(Word and element pointing entries)
◇ ◇ ◇
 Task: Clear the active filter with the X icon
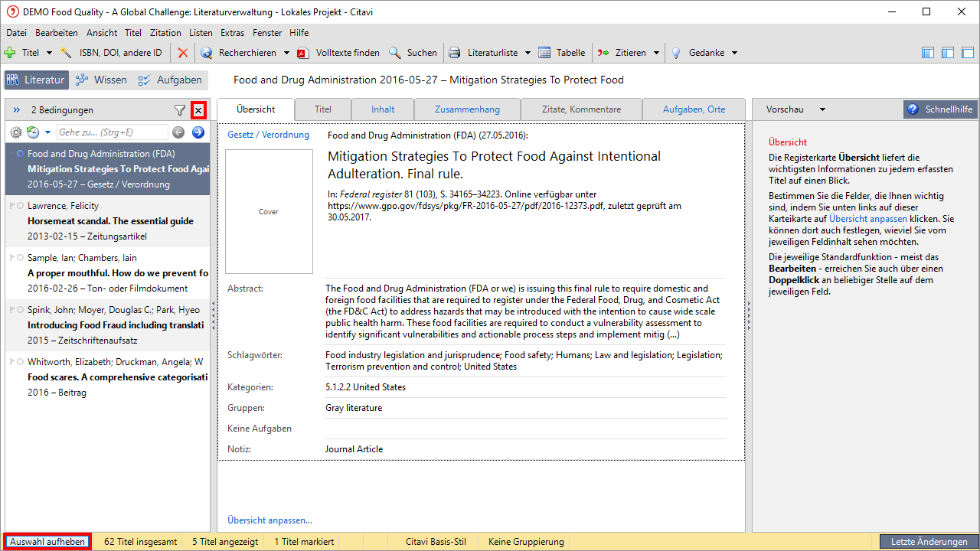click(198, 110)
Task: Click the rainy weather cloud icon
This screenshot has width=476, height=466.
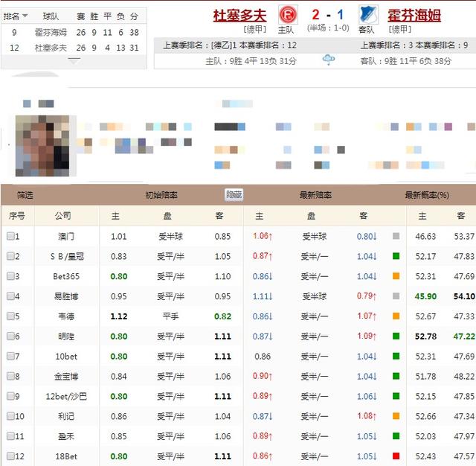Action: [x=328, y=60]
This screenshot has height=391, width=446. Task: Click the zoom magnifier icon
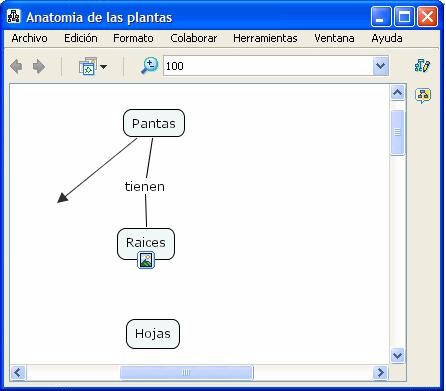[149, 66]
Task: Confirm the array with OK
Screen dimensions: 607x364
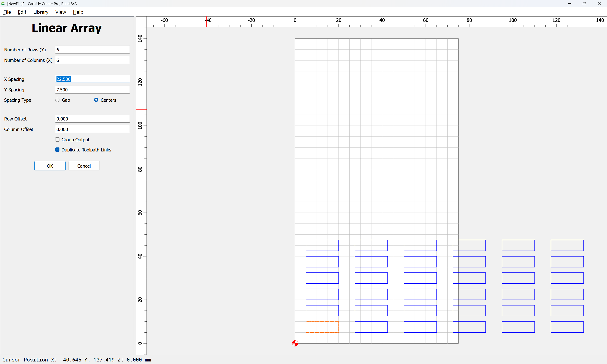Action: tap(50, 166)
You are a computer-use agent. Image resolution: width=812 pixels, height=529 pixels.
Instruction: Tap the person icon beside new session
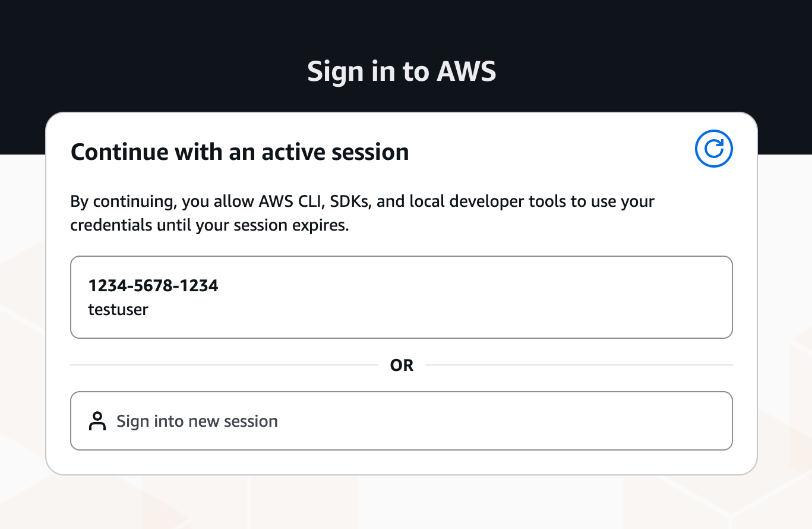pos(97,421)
◇ ◇ ◇
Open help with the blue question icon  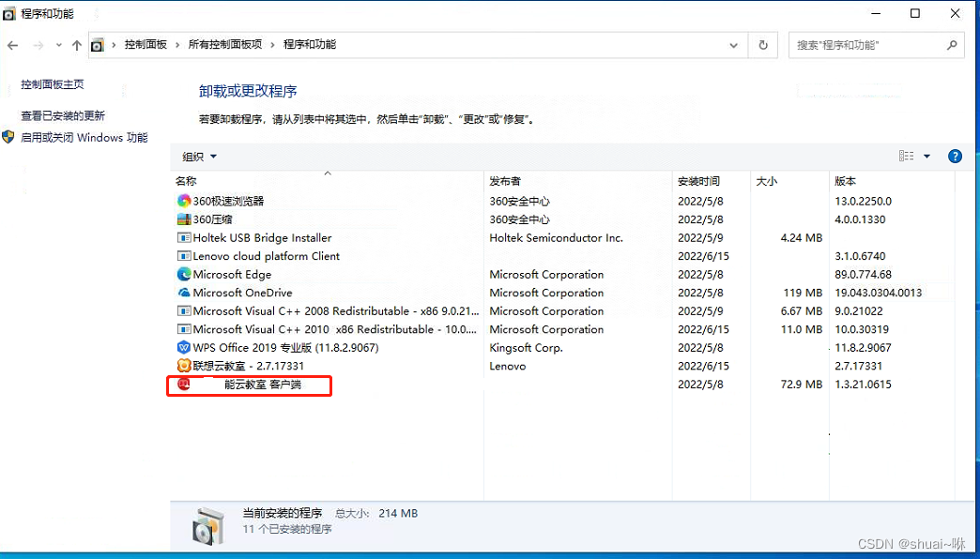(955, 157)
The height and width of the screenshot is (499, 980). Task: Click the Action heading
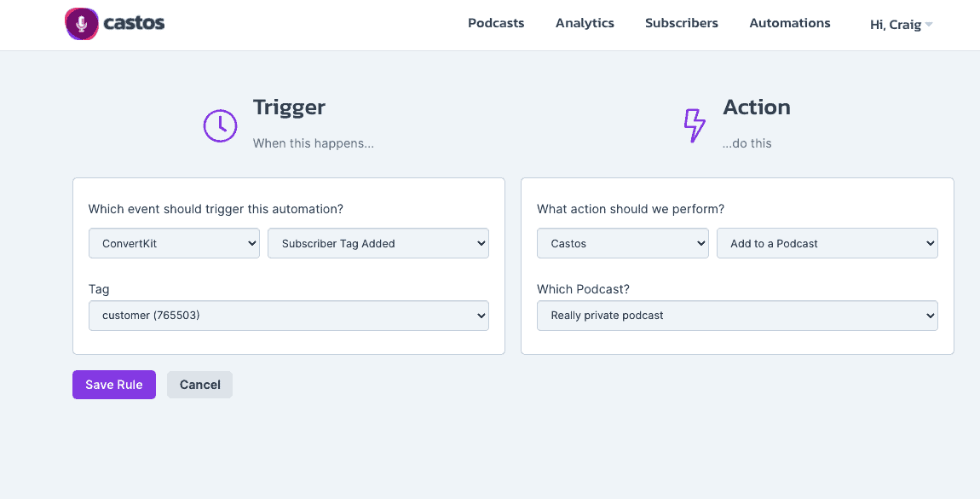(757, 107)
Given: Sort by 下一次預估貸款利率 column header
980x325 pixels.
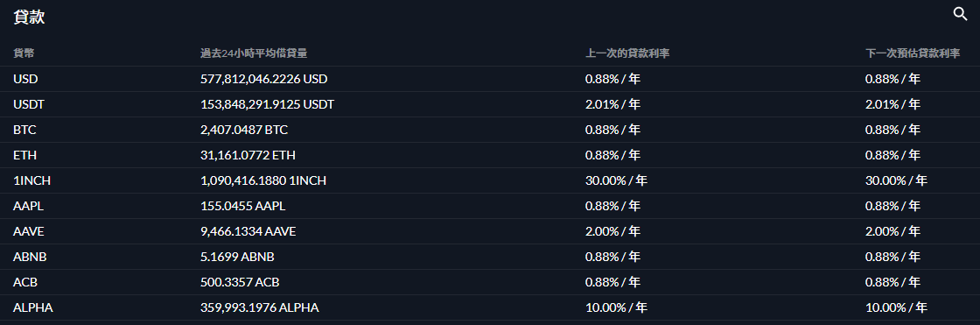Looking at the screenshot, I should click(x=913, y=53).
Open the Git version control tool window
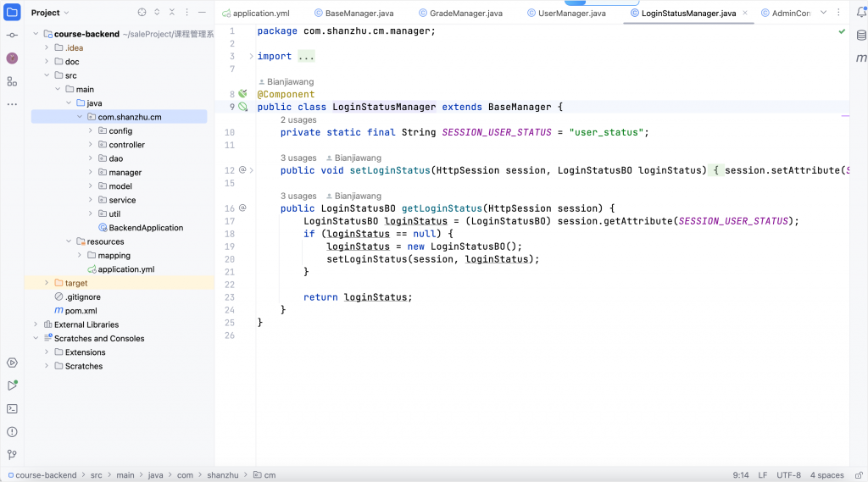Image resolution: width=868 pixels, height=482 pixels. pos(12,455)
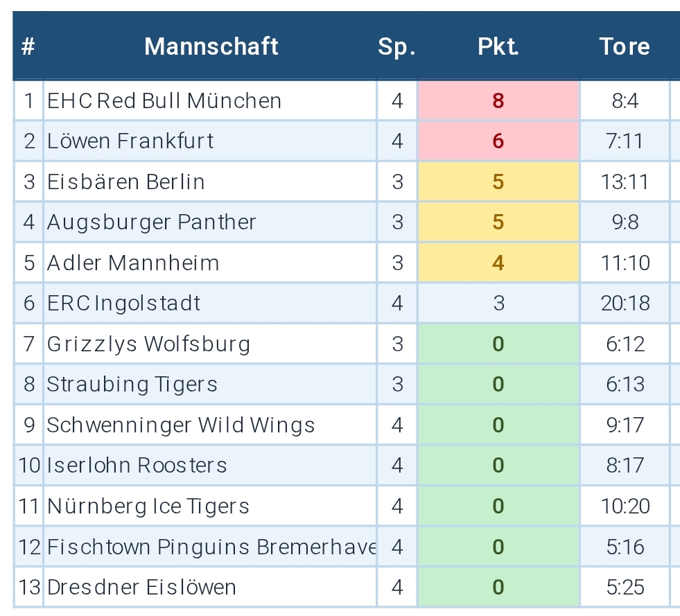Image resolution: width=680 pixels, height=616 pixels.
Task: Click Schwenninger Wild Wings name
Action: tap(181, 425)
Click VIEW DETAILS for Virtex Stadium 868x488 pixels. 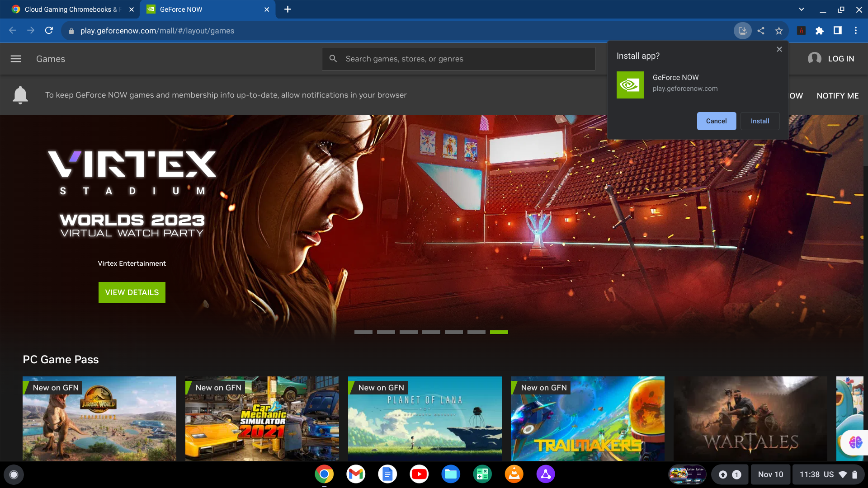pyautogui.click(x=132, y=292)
◇ ◇ ◇
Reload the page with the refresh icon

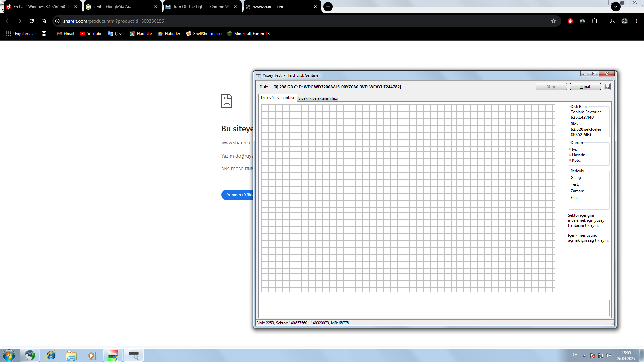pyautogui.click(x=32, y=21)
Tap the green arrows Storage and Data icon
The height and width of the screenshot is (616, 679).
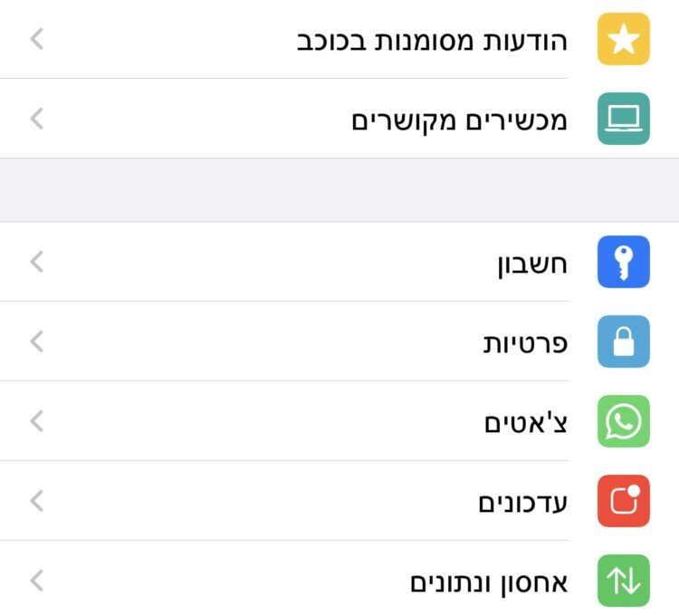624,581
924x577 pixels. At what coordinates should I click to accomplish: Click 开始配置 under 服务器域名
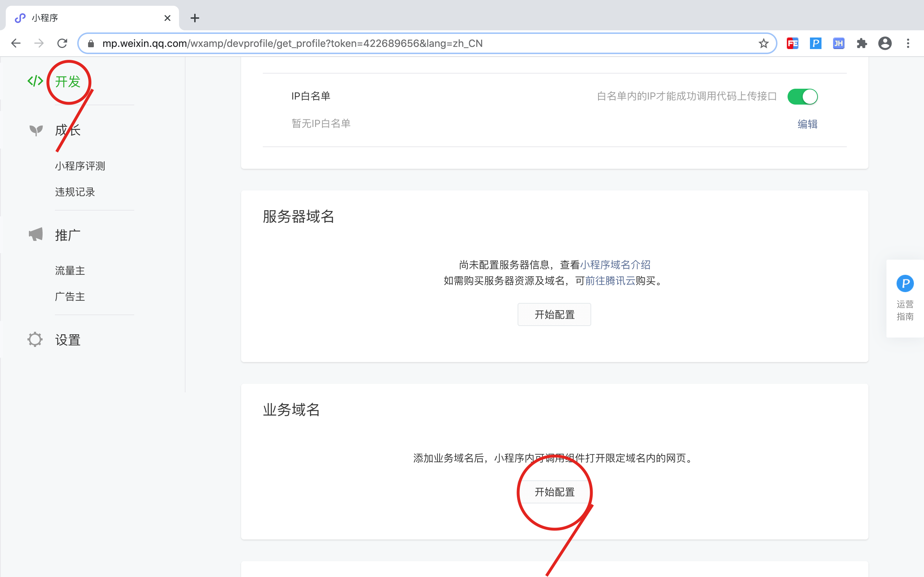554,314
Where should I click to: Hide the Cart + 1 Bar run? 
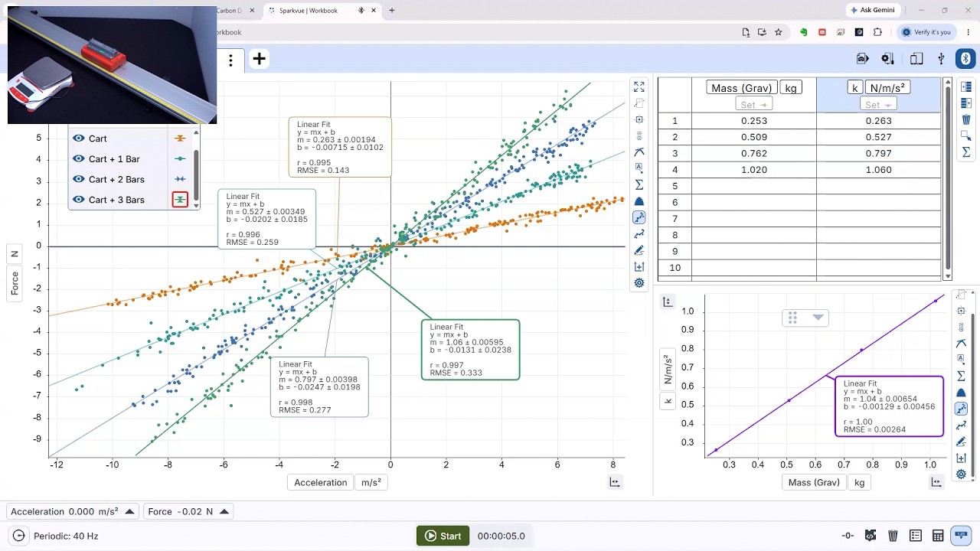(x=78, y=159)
◇ ◇ ◇
THE REQUEST: Put the stretch of the records from the line containing "924x577 pixels. At" through the line containing "(x=78, y=159)" into a Markdown table with the columns Row and Line, numbering each row and skipping blank lines. Omit the pictures.

SOLUTION TO THIS PROBLEM:
| Row | Line |
|---|---|
| 1 | 924x577 pixels. At what coordinates should I click to accomplish: Click 开始配置 under 服务器域名 |
| 2 | 554,314 |
| 3 | Where should I click to: Hide the Cart + 1 Bar run?  |
| 4 | (x=78, y=159) |